# Dutasteride or Finasteride?



## dickMan07 (Jun 13, 2007)

I was having hair loss starting 1 month after my first cycle (test, eq, dbol, var) so i went on Dutasteride @ 0.5mg/day along with spiro 5%.

Now plan to start my second cycle (test e 600mg, var 75mg, tbol 50mg) for 12 weeks so wanted to know which would be a better option:
1) continue with Dutasteride - 0.5mg/d (reearch chem)
2) Or change to Finasteride - 2.5mg/d (research chem)

- For Dutasteride I've seen a starndard dosage of 0.5mg both on-cycle & off-cycle so that's covered. But for fin, would 2.5mg be enough? I've seen as low as 1.25 & as high as 5mg during cycle. (given that my cycle will have 600mg test & i have hair issues) - need to balance hair loss & gains too...

- Are the research chemicals of these products as effective as the generic or brand drugs?

Reasons i ask if i should change are
a) Dudt suspends too much DHT & ever since i'm been on it i've noticed a bit loss of muscle size. But hair fall has stopped totally.
b) Dudt increases the front scalp Test level big time which is why many people report an increase in frontal hair loss while on it. So If i add more test via injects i don't know how it will play out...


----------



## Pirate! (Jun 13, 2007)

Dutasteride at .5mg/day has you completely covered, IMO. I don't see any reason to go back to Finasteride. I think your muscle loss is due to being off cycle, not from low DHT.


----------



## Mags (Jun 13, 2007)

I think Dutasteride helps with DHT affecting acne etc as well as hairloss. This is therefore handy if you suffer from the odd pimple or two too when on cycle. Basically it does two  things instead of just one.
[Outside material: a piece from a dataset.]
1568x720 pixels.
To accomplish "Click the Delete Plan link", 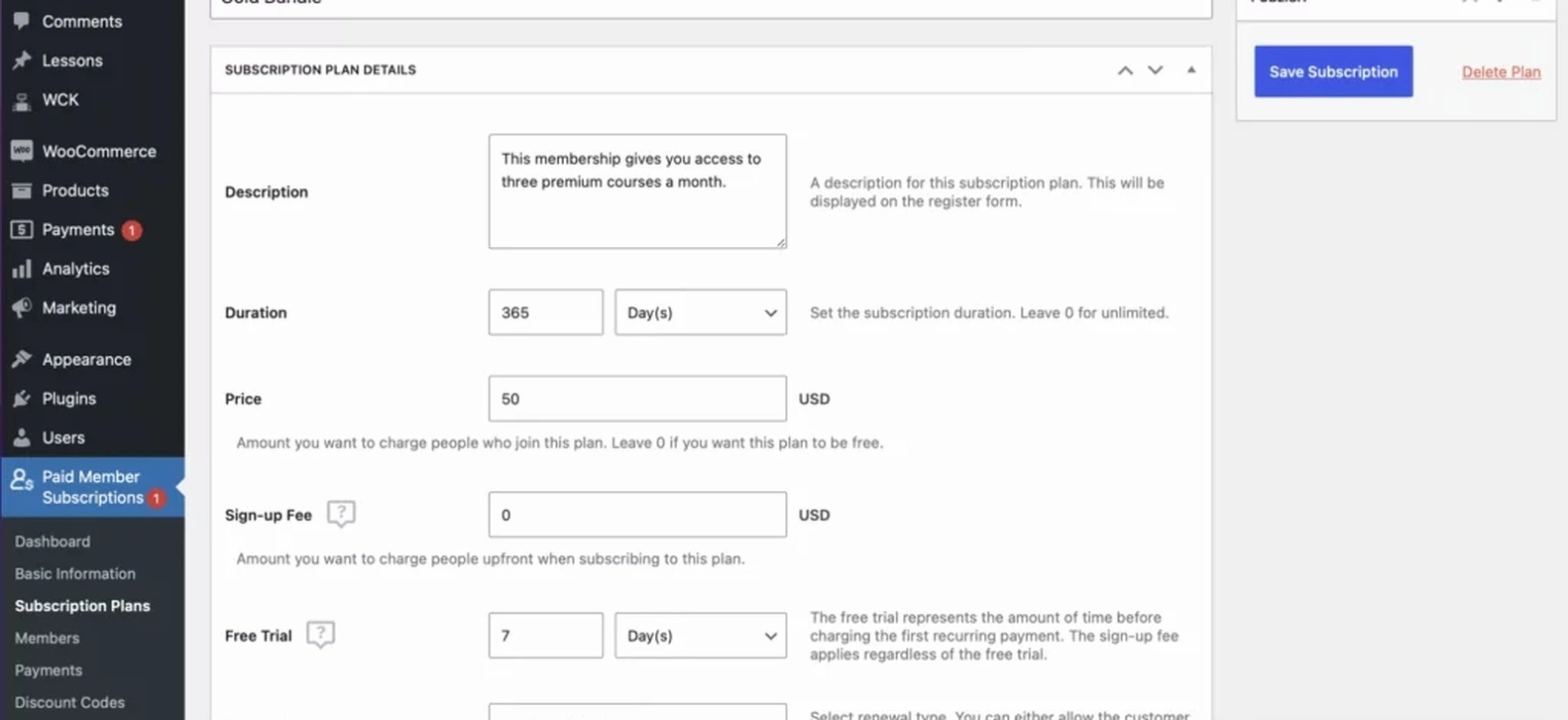I will click(1501, 71).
More for your money etc.

Is there any effect on muscle gain/strength if DHT is kept at a low level? Is blocking it a hindrance?


----------



## dickMan07 (Jun 13, 2007)

Would you rate the research chem version to be the same as the tabs?
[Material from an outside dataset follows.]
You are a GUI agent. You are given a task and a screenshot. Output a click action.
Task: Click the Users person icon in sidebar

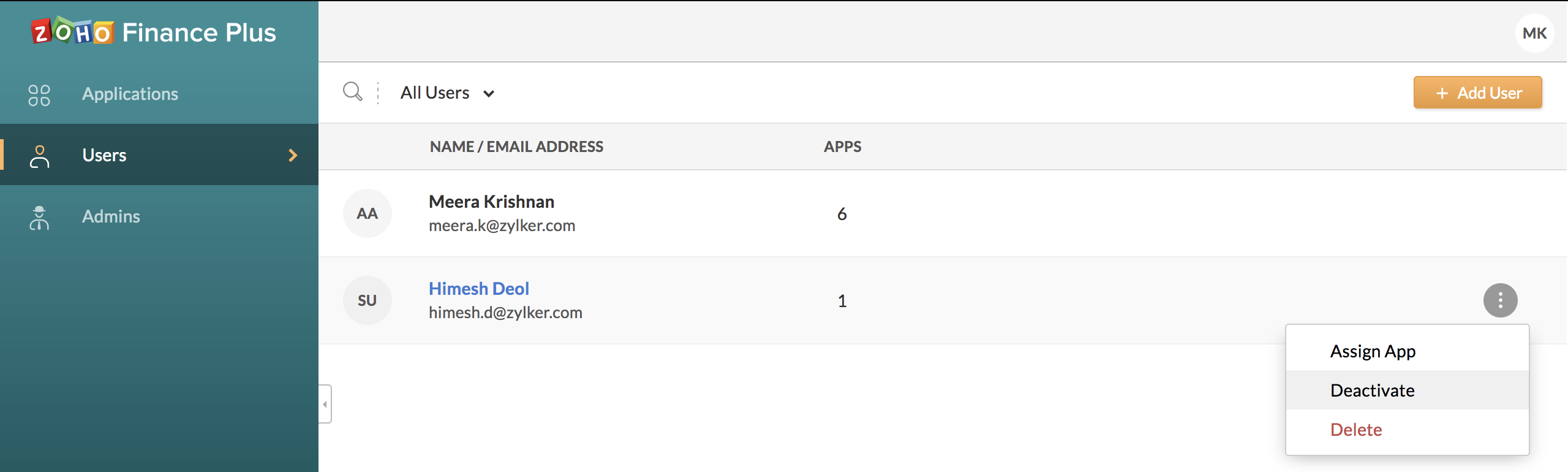click(x=39, y=156)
I never used Finasteride, jumped on Dutasteride directly. I was just seeing reports of 2.5mg Dutasteride leading to better hair growth but that may be an overkill for the body i guess...
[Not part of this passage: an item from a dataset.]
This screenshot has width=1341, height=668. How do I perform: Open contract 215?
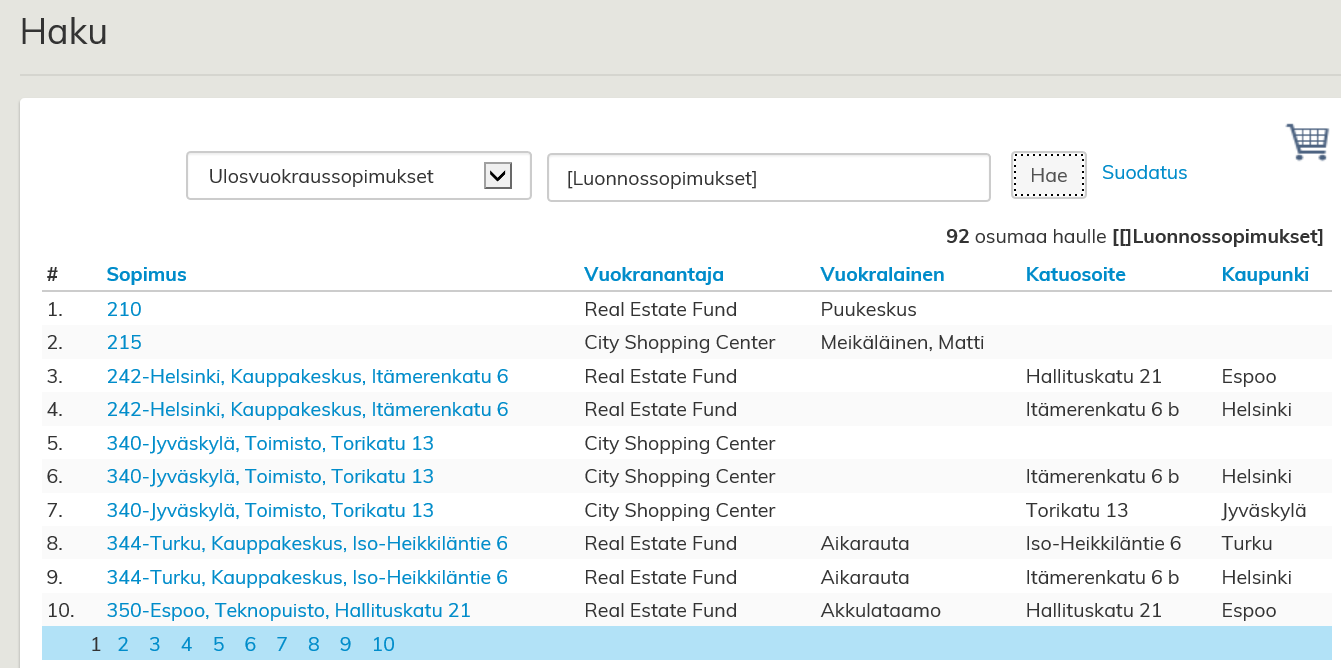click(124, 342)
For the hair only the type 2 matters. I remember reading that type 1 dht is even used in the brain. So not sure if i want to mess with my brain for a long period of time...
"Experts believe that the remaining one-third dihydrotestosterone (DHT) is necessary for the fluid in the brain and should not be eliminated as this may cause neurological problems." - which is what avodart does...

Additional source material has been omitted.